There were circumstances in which I would have voted to trigger article 50. The Prime Minister killed off that prospect for me when she made her speech in Lancaster House: a speech in which she said she would pull us out of the single market; a speech in which she put her desire to reduce immigration above our country’s economic interest; and a speech in which she threatened the countries closest to us with a trade war if she did not get her way. I was ashamed by the words of the British Prime Minister that day, and I resolved then to vote against the triggering of article 50. How we negotiate with our European neighbours is as important as what we seek to achieve. I disagree with the Prime Minister on her priorities and I disagree with the manner in which she is setting about achieving them.
This is the start of a process that we might not be able to reverse. The Government want to take us out of the single market.
I did see some of that commentary. One of the Spanish newspapers described the speech as a mixture of delusion and outdated nationalism.
I can predict the future no better than anyone else in this Chamber, but my instincts tell me that coming out of the single market will do us harm for many years to come. Last June, the British people were asked whether they wished to leave the European Union. They were not asked whether they wanted to leave the single market or the European economic area—those are different things—and the words “customs union” were barely uttered in the run-up to the referendum. Instead, we had a toxic and misleading debate that inflamed rather than informed.
Some people might say, “Get over it,” but I cannot. We had a Conservative manifesto that promised to safeguard British interests in the single market. We had a leave campaigner on the airwaves telling us:
“Only a madman would actually leave the market”.
Even that man of the people, the ex-public school educated ex-stockbroker Nigel Farage, pointed out how countries such as Norway—outside the EU but inside the European economic area—“do pretty well”. And then what happened? A Prime Minister who was crowned her party’s leader without a single vote having to be cast sits in No. 10 and determines what leaving the EU looks like. That might be democracy to some but it is not democracy to me. Parliament or the British people should determine whether we leave the single market. Article 127 of the EEA agreement states that a party to the agreement must notify its intention to leave 12 months in advance. There is a key democratic imperative for more people than just the Prime Minister to have a say.

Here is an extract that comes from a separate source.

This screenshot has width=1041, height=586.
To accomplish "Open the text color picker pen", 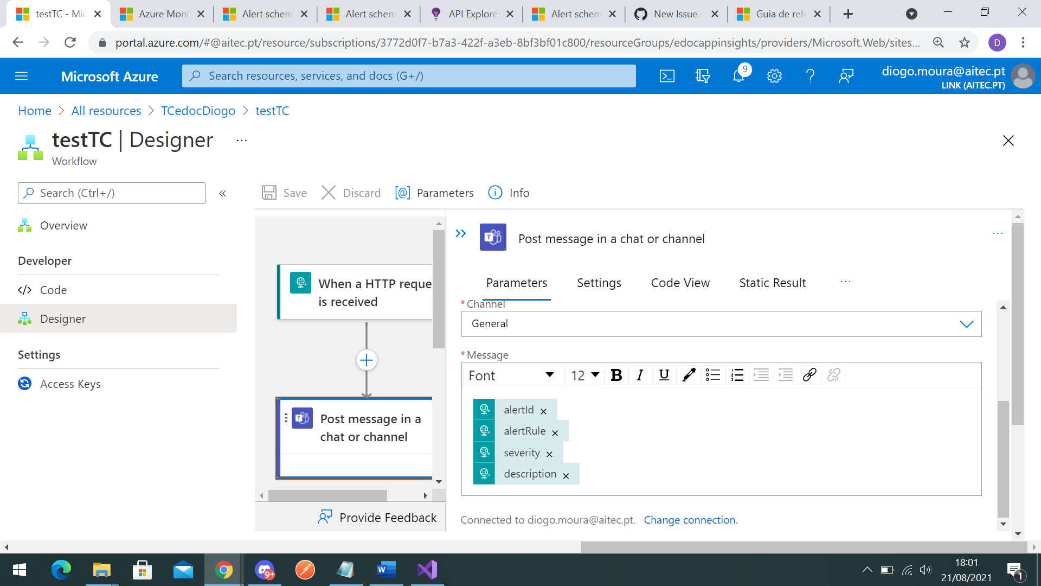I will (689, 375).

Some colleagues here today will vote to trigger article 50 when in their heart of hearts they are deeply fearful of the economic and social repercussions for our country. They will do so for good reasons, including the need to reflect in their own minds the broad wish of a majority of those who voted in the referendum. I cannot do that, because as the reality of Brexit Britain emerges over the next few years, I want to have acted in line with my conscience. I fear for our economy. I fear for the livelihoods and living standards of my constituents. I also worry for jobs in Swindon, the town where I grew up and a place with a big Honda plant whose supply chain spans Europe. Yes, we might make some gains as a result of new trade deals elsewhere, but what of the losses we incur from coming out of the single market?